Страница 14 из 21
Дафна права, несмотря на желание Гермионы продолжать хандрить в одиночестве, и она позволяет вытащить себя на солнечный свет. Ее волосы в беспорядке, и она щурится от яркого света, когда Дафна тащит ее в лавку Уизли.
Гермиона чувствует себя по-особому жалкой, когда прохожие недоуменно смотрят на нее, и понимает, что она все еще в своей домашней одежде.
— Мы ищем Джорджа Уизли, — говорит Дафна служащей в пурпурной мантии, затем обхватывает Гермиону за локоть и тащит ее в указанном девушкой направлении.
Рыжая шевелюра Уизли бросается ей в глаза, когда они приближаются, и Гермиона морщится, когда Джордж поворачивается, чтобы увидеть их, широкая ухмылка расплывается по его лицу.
— Гермиона! — восклицает он. — И Дафна. Что привело вас сегодня?
На укоризненный взгляд Дафны, Гермиона вздыхает.

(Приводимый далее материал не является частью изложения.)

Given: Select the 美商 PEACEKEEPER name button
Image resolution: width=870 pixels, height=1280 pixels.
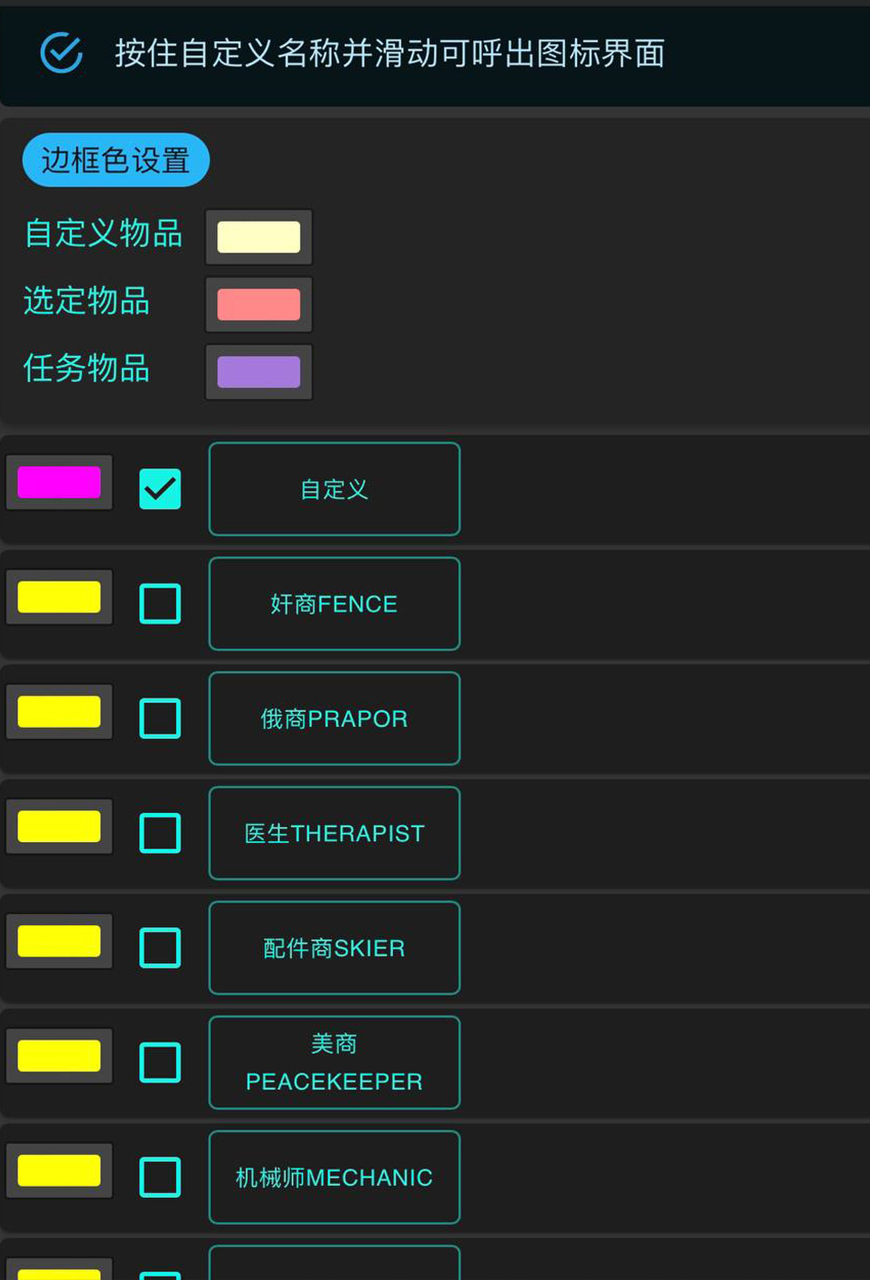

— Мы хотели спросить — вернее, я хотела спросить, — можешь ли ты сказать мне, кто был тем совпадением. Девяносто шесть процентов. Клиент Пятьдесят четыре.
При одном только произнесении этих слов у нее поднимается тошнота, а горло обжигает желчь. Она ненавидит то, что не может отпустить его. Ненавидит, что после всего этого она все еще думает о нем в хорошем свете.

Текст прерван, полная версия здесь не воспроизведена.